_Instructions for the task_
Format every line of the listing below as a Markdown table with two columns, Row and Line, numbering the rows and omitting blank lines. Leave the pictures out.

>> Start

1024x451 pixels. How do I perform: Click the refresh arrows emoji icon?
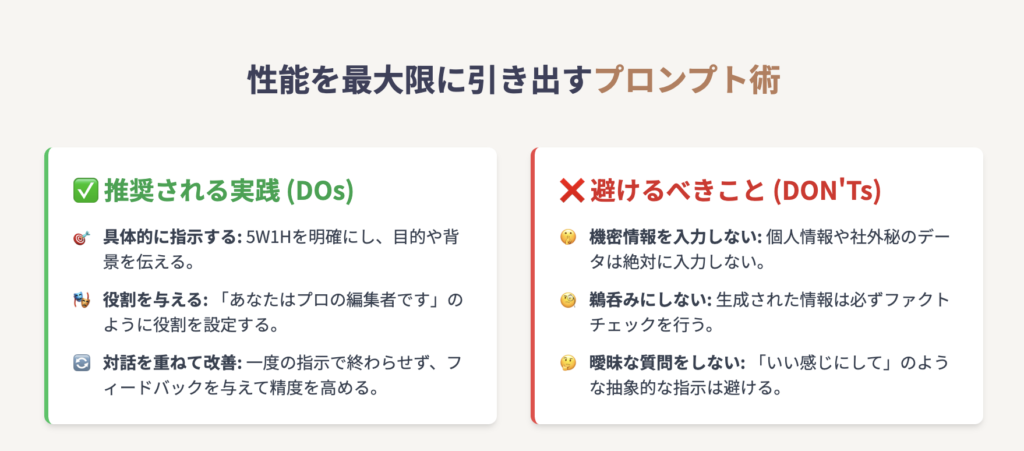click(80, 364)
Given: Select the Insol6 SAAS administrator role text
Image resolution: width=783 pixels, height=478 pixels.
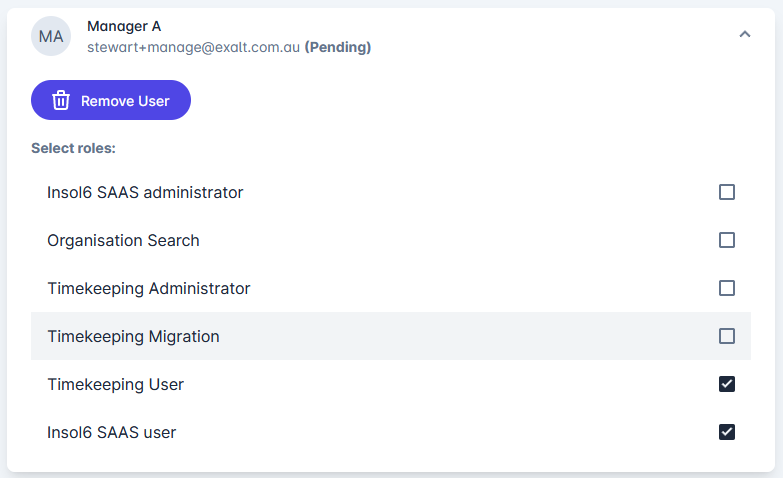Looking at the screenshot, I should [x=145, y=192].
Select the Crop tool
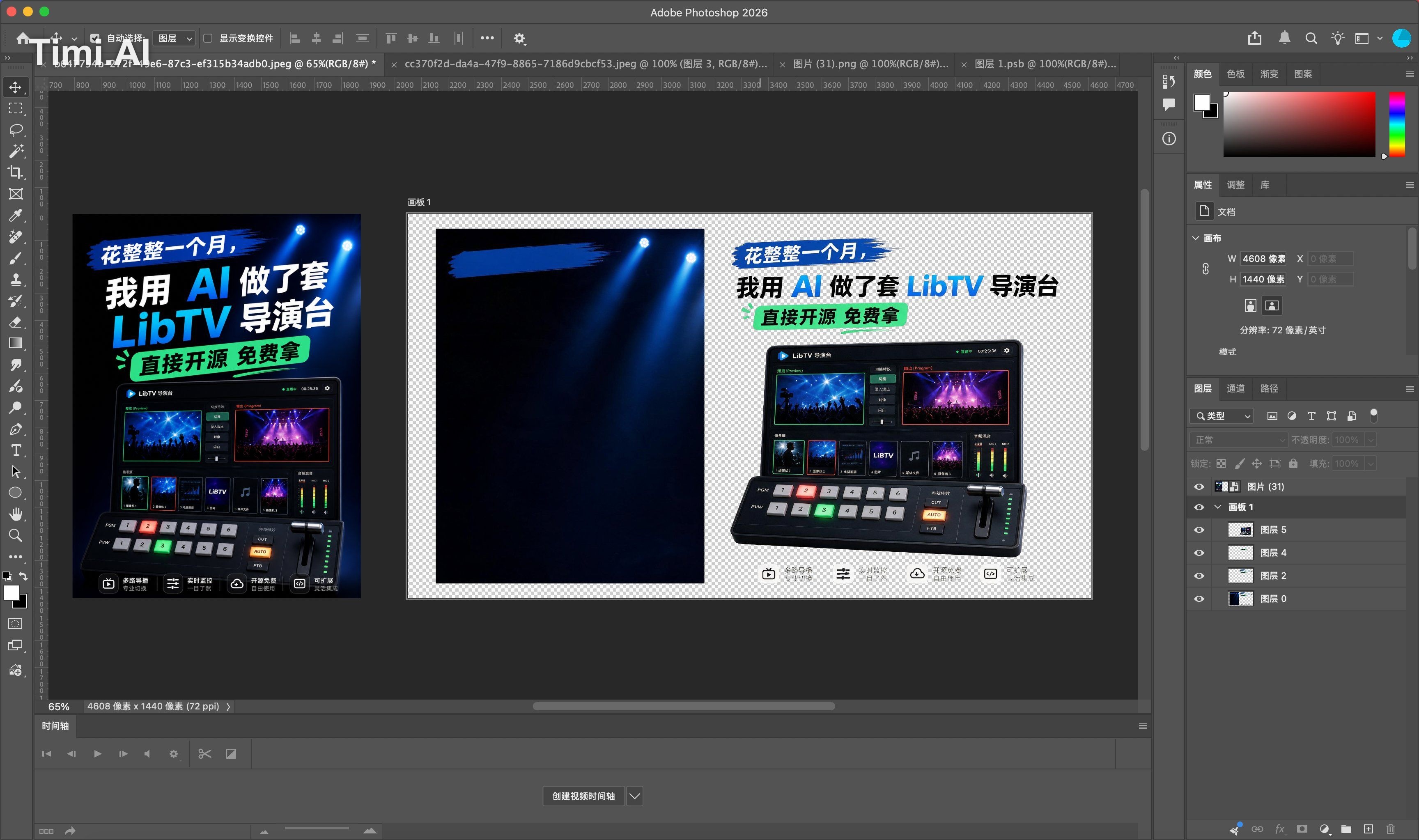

>> End

_Completed exercise_
| Row | Line |
|---|---|
| 1 | 1024x451 pixels. How do I perform: Click the refresh arrows emoji icon? |
| 2 | click(80, 364) |
| 3 | Given: Select the Insol6 SAAS administrator role text |
| 4 | Image resolution: width=783 pixels, height=478 pixels. |
| 5 | Looking at the screenshot, I should [x=145, y=192]. |
| 6 | Select the Crop tool |